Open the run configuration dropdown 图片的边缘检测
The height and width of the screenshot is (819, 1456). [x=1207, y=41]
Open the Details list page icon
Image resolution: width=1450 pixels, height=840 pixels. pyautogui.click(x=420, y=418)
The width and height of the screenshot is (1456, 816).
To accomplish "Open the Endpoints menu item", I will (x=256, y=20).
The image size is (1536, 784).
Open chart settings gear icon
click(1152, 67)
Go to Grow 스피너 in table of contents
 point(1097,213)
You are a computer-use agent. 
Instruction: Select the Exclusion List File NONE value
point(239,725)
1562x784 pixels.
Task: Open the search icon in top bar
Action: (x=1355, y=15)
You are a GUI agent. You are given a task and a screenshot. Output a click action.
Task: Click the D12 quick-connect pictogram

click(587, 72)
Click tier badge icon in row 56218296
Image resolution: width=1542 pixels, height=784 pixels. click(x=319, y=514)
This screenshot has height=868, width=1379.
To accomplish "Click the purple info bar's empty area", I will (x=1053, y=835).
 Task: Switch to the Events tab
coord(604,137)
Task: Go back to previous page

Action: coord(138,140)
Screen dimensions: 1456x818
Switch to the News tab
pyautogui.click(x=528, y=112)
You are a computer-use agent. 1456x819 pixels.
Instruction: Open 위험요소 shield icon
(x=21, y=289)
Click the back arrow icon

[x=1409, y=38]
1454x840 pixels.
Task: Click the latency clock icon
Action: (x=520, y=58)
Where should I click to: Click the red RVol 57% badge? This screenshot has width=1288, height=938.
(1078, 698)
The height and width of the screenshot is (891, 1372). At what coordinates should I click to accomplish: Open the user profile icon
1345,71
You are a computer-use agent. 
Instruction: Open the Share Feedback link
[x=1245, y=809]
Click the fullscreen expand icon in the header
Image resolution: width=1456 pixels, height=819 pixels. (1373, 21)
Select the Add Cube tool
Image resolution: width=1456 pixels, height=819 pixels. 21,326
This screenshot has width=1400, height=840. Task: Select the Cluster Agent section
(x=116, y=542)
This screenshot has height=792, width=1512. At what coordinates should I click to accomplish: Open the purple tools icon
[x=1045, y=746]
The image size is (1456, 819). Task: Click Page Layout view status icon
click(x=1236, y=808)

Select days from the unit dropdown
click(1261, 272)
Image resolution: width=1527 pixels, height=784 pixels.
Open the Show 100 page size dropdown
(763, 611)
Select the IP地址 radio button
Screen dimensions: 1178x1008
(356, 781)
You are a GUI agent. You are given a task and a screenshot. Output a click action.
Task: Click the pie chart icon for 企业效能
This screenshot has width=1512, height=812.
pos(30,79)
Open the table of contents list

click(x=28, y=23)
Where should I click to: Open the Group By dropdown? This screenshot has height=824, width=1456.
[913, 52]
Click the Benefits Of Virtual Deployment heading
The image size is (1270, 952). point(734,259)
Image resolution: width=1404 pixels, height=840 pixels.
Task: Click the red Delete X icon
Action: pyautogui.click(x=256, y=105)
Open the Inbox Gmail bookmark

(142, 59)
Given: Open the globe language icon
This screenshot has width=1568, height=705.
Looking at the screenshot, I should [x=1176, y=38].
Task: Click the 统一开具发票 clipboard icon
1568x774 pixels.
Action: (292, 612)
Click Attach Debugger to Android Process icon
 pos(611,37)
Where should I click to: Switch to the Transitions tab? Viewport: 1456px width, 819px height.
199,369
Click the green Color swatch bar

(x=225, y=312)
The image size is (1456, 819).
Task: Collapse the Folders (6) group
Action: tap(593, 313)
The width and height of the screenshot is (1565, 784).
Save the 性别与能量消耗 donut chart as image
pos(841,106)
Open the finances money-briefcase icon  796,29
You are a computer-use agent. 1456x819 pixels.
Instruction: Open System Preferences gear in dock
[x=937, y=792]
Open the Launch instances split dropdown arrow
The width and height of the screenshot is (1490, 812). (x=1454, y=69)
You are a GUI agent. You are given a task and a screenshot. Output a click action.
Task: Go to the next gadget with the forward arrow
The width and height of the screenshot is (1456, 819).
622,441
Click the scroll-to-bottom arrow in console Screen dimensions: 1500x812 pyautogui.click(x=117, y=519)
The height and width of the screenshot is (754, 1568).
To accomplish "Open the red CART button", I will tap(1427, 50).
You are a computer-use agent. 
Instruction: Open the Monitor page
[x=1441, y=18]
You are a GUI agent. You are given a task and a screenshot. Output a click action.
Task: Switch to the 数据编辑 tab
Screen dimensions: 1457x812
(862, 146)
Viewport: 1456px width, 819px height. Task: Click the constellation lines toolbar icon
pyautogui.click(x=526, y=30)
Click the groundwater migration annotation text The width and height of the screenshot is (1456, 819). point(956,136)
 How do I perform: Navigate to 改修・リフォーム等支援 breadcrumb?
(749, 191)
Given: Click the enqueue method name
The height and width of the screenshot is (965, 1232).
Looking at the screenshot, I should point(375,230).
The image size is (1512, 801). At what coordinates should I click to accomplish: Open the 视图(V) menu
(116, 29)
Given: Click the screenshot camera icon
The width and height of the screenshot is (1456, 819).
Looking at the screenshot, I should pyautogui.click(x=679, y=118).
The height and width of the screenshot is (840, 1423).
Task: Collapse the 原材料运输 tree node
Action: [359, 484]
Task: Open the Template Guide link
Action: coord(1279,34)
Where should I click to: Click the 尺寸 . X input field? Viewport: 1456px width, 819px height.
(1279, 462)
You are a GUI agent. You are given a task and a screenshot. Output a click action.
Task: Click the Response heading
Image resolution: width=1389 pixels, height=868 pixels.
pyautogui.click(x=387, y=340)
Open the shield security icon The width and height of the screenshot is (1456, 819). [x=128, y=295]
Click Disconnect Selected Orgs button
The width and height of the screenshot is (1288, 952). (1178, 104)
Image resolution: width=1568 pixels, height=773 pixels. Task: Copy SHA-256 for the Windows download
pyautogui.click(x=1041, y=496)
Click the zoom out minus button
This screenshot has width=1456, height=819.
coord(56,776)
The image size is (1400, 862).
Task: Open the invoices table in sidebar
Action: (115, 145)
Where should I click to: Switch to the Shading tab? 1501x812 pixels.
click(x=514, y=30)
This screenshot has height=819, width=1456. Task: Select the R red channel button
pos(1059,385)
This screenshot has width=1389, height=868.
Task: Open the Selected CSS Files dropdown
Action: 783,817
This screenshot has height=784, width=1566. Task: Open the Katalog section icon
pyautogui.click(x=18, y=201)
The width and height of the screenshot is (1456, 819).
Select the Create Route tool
....
Exercise directions: Could you reproduce the data above exactly as given?

Answer for the task:
Open the run configuration dropdown 图片的边缘检测
The height and width of the screenshot is (819, 1456). [x=1207, y=41]
Open the Details list page icon
Image resolution: width=1450 pixels, height=840 pixels. pyautogui.click(x=420, y=418)
The width and height of the screenshot is (1456, 816).
To accomplish "Open the Endpoints menu item", I will (x=256, y=20).
The image size is (1536, 784).
Open chart settings gear icon
click(1152, 67)
Go to Grow 스피너 in table of contents
 point(1097,213)
You are a computer-use agent. 
Instruction: Select the Exclusion List File NONE value
point(239,725)
1562x784 pixels.
Task: Open the search icon in top bar
Action: (x=1355, y=15)
You are a GUI agent. You are given a task and a screenshot. Output a click action.
Task: Click the D12 quick-connect pictogram

click(587, 72)
Click tier badge icon in row 56218296
Image resolution: width=1542 pixels, height=784 pixels. click(x=319, y=514)
This screenshot has height=868, width=1379.
To accomplish "Click the purple info bar's empty area", I will (x=1053, y=835).
 Task: Switch to the Events tab
coord(604,137)
Task: Go back to previous page

Action: coord(138,140)
Screen dimensions: 1456x818
Switch to the News tab
pyautogui.click(x=528, y=112)
You are a computer-use agent. 1456x819 pixels.
Instruction: Open 위험요소 shield icon
(x=21, y=289)
Click the back arrow icon

[x=1409, y=38]
1454x840 pixels.
Task: Click the latency clock icon
Action: (x=520, y=58)
Where should I click to: Click the red RVol 57% badge? This screenshot has width=1288, height=938.
(1078, 698)
The height and width of the screenshot is (891, 1372). At what coordinates should I click to accomplish: Open the user profile icon
1345,71
You are a computer-use agent. 
Instruction: Open the Share Feedback link
[x=1245, y=809]
Click the fullscreen expand icon in the header
Image resolution: width=1456 pixels, height=819 pixels. (1373, 21)
Select the Add Cube tool
Image resolution: width=1456 pixels, height=819 pixels. 21,326
This screenshot has width=1400, height=840. Task: Select the Cluster Agent section
(x=116, y=542)
This screenshot has height=792, width=1512. At what coordinates should I click to accomplish: Open the purple tools icon
[x=1045, y=746]
The image size is (1456, 819). Task: Click Page Layout view status icon
click(x=1236, y=808)

Select days from the unit dropdown
click(1261, 272)
Image resolution: width=1527 pixels, height=784 pixels.
Open the Show 100 page size dropdown
(763, 611)
Select the IP地址 radio button
Screen dimensions: 1178x1008
(356, 781)
You are a GUI agent. You are given a task and a screenshot. Output a click action.
Task: Click the pie chart icon for 企业效能
This screenshot has width=1512, height=812.
pos(30,79)
Open the table of contents list

click(x=28, y=23)
Where should I click to: Open the Group By dropdown? This screenshot has height=824, width=1456.
[913, 52]
Click the Benefits Of Virtual Deployment heading
The image size is (1270, 952). point(734,259)
Image resolution: width=1404 pixels, height=840 pixels.
Task: Click the red Delete X icon
Action: pyautogui.click(x=256, y=105)
Open the Inbox Gmail bookmark

(142, 59)
Given: Open the globe language icon
This screenshot has width=1568, height=705.
Looking at the screenshot, I should [x=1176, y=38].
Task: Click the 统一开具发票 clipboard icon
1568x774 pixels.
Action: (292, 612)
Click Attach Debugger to Android Process icon
 pos(611,37)
Where should I click to: Switch to the Transitions tab? Viewport: 1456px width, 819px height.
199,369
Click the green Color swatch bar

(x=225, y=312)
The image size is (1456, 819).
Task: Collapse the Folders (6) group
Action: tap(593, 313)
The width and height of the screenshot is (1565, 784).
Save the 性别与能量消耗 donut chart as image
pos(841,106)
Open the finances money-briefcase icon  796,29
You are a computer-use agent. 1456x819 pixels.
Instruction: Open System Preferences gear in dock
[x=937, y=792]
Open the Launch instances split dropdown arrow
The width and height of the screenshot is (1490, 812). (x=1454, y=69)
You are a GUI agent. You are given a task and a screenshot. Output a click action.
Task: Go to the next gadget with the forward arrow
The width and height of the screenshot is (1456, 819).
622,441
Click the scroll-to-bottom arrow in console Screen dimensions: 1500x812 pyautogui.click(x=117, y=519)
The height and width of the screenshot is (754, 1568).
To accomplish "Open the red CART button", I will tap(1427, 50).
You are a computer-use agent. 
Instruction: Open the Monitor page
[x=1441, y=18]
You are a GUI agent. You are given a task and a screenshot. Output a click action.
Task: Switch to the 数据编辑 tab
Screen dimensions: 1457x812
(862, 146)
Viewport: 1456px width, 819px height. Task: Click the constellation lines toolbar icon
pyautogui.click(x=526, y=30)
Click the groundwater migration annotation text The width and height of the screenshot is (1456, 819). point(956,136)
 How do I perform: Navigate to 改修・リフォーム等支援 breadcrumb?
(749, 191)
Given: Click the enqueue method name
The height and width of the screenshot is (965, 1232).
Looking at the screenshot, I should point(375,230).
The image size is (1512, 801). At what coordinates should I click to accomplish: Open the 视图(V) menu
(116, 29)
Given: Click the screenshot camera icon
The width and height of the screenshot is (1456, 819).
Looking at the screenshot, I should pyautogui.click(x=679, y=118).
The height and width of the screenshot is (840, 1423).
Task: Collapse the 原材料运输 tree node
Action: [359, 484]
Task: Open the Template Guide link
Action: coord(1279,34)
Where should I click to: Click the 尺寸 . X input field? Viewport: 1456px width, 819px height.
(1279, 462)
You are a GUI agent. You are given a task and a screenshot. Output a click action.
Task: Click the Response heading
Image resolution: width=1389 pixels, height=868 pixels.
pyautogui.click(x=387, y=340)
Open the shield security icon The width and height of the screenshot is (1456, 819). [x=128, y=295]
Click Disconnect Selected Orgs button
The width and height of the screenshot is (1288, 952). (1178, 104)
Image resolution: width=1568 pixels, height=773 pixels. Task: Copy SHA-256 for the Windows download
pyautogui.click(x=1041, y=496)
Click the zoom out minus button
This screenshot has width=1456, height=819.
coord(56,776)
The image size is (1400, 862).
Task: Open the invoices table in sidebar
Action: (115, 145)
Where should I click to: Switch to the Shading tab? 1501x812 pixels.
click(x=514, y=30)
This screenshot has height=819, width=1456. Task: Select the R red channel button
pos(1059,385)
This screenshot has width=1389, height=868.
Task: Open the Selected CSS Files dropdown
Action: 783,817
This screenshot has height=784, width=1566. Task: Open the Katalog section icon
pyautogui.click(x=18, y=201)
The width and height of the screenshot is (1456, 819).
Select the Create Route tool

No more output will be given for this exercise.